<<<<
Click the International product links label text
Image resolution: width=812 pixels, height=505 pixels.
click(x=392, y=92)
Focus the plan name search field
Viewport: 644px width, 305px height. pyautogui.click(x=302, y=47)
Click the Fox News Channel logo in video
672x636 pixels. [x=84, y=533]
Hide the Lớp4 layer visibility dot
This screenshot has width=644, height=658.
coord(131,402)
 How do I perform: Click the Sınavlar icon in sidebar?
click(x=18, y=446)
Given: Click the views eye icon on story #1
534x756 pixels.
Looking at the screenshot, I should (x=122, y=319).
>>>>
<<<<
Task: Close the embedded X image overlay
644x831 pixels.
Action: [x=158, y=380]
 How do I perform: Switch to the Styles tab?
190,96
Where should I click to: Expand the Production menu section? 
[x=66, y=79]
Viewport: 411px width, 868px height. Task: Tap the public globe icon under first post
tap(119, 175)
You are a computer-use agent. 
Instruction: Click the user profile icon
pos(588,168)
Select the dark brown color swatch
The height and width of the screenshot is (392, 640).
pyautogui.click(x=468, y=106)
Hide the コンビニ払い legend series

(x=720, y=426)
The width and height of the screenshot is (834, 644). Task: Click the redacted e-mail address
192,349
>>>>
» Task instructions: Find "644x831 pixels." in the entries above and copy that whole line exactly, then each line after it through the line that contains "You are a computer-use agent.".

» Your solution:
644x831 pixels.
Action: [x=158, y=380]
 How do I perform: Switch to the Styles tab?
190,96
Where should I click to: Expand the Production menu section? 
[x=66, y=79]
Viewport: 411px width, 868px height. Task: Tap the public globe icon under first post
tap(119, 175)
You are a computer-use agent. 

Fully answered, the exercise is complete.